--- GOAL ---
Reproduce verbatim the lines of the listing below, starting at the line containing "Open the Program: Roadtrip panel menu" and ending at the line containing "Action: 135,179", with both of those lines included.

(Data listing)
- - -
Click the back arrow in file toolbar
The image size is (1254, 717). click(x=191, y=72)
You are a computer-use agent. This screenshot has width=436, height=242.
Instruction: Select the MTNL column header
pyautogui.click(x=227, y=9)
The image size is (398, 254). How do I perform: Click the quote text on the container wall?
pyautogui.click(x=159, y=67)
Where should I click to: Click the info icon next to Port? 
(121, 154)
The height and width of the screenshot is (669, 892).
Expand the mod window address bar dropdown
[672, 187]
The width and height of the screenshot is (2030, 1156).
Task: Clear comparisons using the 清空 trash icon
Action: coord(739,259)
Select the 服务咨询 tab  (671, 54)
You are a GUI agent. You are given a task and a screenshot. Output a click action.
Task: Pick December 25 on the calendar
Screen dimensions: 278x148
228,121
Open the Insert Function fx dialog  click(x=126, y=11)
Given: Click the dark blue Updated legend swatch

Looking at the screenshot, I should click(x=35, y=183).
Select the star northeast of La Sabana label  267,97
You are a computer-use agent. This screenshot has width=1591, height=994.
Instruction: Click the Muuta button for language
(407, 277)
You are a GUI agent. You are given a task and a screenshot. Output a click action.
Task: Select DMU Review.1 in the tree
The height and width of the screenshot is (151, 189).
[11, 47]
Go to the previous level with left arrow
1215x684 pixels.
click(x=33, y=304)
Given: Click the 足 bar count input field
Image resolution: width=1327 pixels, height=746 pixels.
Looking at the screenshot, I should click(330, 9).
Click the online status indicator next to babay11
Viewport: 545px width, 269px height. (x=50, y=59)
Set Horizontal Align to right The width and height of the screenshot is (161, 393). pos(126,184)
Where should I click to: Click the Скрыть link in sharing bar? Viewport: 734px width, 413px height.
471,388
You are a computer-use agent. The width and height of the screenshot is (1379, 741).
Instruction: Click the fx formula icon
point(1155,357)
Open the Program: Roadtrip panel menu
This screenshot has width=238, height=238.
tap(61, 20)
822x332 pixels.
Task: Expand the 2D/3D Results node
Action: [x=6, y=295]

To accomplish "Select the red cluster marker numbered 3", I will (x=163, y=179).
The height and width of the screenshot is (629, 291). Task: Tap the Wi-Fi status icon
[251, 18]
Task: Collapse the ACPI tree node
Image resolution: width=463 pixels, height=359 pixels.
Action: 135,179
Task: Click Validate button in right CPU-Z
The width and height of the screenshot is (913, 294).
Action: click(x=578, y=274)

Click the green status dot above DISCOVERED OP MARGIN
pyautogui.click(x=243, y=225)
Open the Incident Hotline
- - -
--- ANSWER BELOW ---
Open the Program: Roadtrip panel menu
This screenshot has width=238, height=238.
tap(61, 20)
822x332 pixels.
Task: Expand the 2D/3D Results node
Action: [x=6, y=295]

To accomplish "Select the red cluster marker numbered 3", I will (x=163, y=179).
The height and width of the screenshot is (629, 291). Task: Tap the Wi-Fi status icon
[251, 18]
Task: Collapse the ACPI tree node
Image resolution: width=463 pixels, height=359 pixels.
Action: 135,179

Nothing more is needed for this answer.